Start of Exercise text

58 pages • 1 hour read
Like the fabled city into which the narrator is born, Cal is a phoenix: He’s born twice. Detroit becomes a beacon for the immigrant family; it’s defined as much against its home country as it is by it. Even in telling the city’s history, the narrator invokes its uniqueness: “Detroit was always made of wheels” (79). These spokes become important in light of the circular nature of the narrator’s story: He’ll return, a son who looks like his grandfather Lefty, a son who started as a daughter named after a Greek Muse. As Cal puts it, “What’s the reason for studying history? To understand the present or avoid it?” (80). Detroit symbolizes both impulses: Its foundations, which the narrator compares to Paris and Rome, resonate with the long arc of history. However, it’s also a modern new-world city, established on “stolen Indian land” (79) to fuel the engine of American ingenuity.

End of Exercise text
Start of Material for this task

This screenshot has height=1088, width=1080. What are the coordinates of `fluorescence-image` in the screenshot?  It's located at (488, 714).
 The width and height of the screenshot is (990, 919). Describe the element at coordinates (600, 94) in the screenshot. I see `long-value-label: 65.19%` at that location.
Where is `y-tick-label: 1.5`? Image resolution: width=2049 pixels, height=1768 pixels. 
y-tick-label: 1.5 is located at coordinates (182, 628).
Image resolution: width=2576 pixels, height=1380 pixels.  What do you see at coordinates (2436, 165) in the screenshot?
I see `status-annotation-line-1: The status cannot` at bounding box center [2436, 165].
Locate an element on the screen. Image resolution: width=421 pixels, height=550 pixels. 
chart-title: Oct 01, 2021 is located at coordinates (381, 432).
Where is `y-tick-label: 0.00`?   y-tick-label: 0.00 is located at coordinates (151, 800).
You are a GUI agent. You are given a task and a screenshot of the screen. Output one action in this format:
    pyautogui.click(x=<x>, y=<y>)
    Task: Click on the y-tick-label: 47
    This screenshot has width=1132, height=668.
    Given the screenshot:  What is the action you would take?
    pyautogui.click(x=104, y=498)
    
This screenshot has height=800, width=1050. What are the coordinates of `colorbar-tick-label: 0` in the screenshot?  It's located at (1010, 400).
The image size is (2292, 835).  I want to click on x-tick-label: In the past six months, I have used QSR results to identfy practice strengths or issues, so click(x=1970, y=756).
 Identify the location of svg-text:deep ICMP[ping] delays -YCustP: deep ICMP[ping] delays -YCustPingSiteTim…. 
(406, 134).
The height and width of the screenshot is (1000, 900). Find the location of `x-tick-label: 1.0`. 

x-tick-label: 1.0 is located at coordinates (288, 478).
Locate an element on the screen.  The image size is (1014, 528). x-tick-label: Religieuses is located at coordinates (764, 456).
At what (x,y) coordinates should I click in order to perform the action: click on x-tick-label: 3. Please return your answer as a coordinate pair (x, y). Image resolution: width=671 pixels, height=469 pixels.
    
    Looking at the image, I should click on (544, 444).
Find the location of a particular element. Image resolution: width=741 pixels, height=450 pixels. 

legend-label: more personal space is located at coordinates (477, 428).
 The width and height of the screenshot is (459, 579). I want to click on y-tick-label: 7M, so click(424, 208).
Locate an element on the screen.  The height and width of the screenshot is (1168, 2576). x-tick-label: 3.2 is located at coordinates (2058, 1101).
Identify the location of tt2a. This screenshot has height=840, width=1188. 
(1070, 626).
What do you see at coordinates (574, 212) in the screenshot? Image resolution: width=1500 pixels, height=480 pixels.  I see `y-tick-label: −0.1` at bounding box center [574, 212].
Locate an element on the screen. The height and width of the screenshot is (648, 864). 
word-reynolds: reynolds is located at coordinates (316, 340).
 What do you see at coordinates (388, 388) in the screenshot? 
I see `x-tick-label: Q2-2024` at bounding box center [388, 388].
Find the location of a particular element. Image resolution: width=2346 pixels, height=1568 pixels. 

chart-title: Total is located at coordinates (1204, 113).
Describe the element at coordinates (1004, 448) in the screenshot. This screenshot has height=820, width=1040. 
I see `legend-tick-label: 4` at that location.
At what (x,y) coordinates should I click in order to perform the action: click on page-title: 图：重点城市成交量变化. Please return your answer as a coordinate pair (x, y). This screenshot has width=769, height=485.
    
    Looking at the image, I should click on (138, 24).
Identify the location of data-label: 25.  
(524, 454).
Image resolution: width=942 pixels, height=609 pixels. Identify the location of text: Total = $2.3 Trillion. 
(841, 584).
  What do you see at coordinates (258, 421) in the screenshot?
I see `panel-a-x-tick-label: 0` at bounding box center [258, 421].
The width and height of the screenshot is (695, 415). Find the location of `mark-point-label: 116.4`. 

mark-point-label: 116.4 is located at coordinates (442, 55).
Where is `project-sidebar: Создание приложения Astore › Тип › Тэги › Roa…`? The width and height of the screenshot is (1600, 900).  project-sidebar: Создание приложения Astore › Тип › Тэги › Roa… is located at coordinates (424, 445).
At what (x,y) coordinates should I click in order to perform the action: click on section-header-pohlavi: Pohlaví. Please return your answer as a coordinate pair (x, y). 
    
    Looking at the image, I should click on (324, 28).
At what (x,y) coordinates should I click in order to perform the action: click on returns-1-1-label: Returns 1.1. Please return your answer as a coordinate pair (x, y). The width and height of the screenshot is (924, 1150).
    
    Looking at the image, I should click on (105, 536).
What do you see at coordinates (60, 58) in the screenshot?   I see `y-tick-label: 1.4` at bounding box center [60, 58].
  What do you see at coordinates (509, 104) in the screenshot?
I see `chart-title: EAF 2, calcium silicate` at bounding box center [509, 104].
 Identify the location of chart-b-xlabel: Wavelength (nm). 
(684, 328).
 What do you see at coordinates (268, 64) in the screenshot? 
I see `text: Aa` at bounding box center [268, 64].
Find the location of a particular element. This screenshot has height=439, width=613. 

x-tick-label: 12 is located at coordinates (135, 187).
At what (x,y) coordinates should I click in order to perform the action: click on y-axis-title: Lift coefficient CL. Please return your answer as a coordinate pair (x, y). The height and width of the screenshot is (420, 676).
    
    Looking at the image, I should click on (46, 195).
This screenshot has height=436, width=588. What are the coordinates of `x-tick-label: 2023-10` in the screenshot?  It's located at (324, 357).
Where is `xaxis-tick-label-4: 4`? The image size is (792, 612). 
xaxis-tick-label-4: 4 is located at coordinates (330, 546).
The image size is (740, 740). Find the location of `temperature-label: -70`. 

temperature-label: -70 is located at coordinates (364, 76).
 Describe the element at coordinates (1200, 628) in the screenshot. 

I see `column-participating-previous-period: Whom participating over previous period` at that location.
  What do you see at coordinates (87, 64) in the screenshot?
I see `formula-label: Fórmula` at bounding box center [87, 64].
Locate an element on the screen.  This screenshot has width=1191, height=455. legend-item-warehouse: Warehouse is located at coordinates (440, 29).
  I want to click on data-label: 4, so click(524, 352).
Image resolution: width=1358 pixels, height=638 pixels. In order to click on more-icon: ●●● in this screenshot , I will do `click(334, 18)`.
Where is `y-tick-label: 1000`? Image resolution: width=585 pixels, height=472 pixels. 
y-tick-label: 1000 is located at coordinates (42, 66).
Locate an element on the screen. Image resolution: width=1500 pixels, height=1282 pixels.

End of Material for this task

Task instructions:
1. Convert the entries, from their first line up to and including the line containing "The width and height of the screenshot is (990, 919).", into a JSON list of strings with one string per line and blank lines dropped.
2. Carry on the passage about Detroit from the point where it stops.
The passage and the entries were taken from two unrelated sources.

Results of the exercise:
1.
[
  "This screenshot has height=1088, width=1080. What are the coordinates of `fluorescence-image` in the screenshot?  It's located at (488, 714).",
  " The width and height of the screenshot is (990, 919). Describe the element at coordinates (600, 94) in the screenshot. I see `long-value-label: 65.19%` at that location."
]

2.
The city’s motto (in Latin, Speramus Meliora; Resurget Cineribus) expresses what the Stephanides family, and especially Cal, come to recognize as integral to survival. In its English translation, “We hope for better things; it will rise from the ashes” (80). This image, evoking the phoenix, suggests reinvention and is significant not only to the story of Lefty and Desdemona’s journey from their home, which burned during the war, but also to the story of immigration itself and to Cal in particular. Detroit seems uniquely suited to serve as the home of this family, which both wishes to assimilate and needs to preserve its history. Hercules Hot Dogs, the franchise founded by Cal’s father, embodies both: The name simultaneously evokes the Greek and the American. It also makes sly reference to the fact of Cal’s hidden identity, the masculinity that underpins his girlhood.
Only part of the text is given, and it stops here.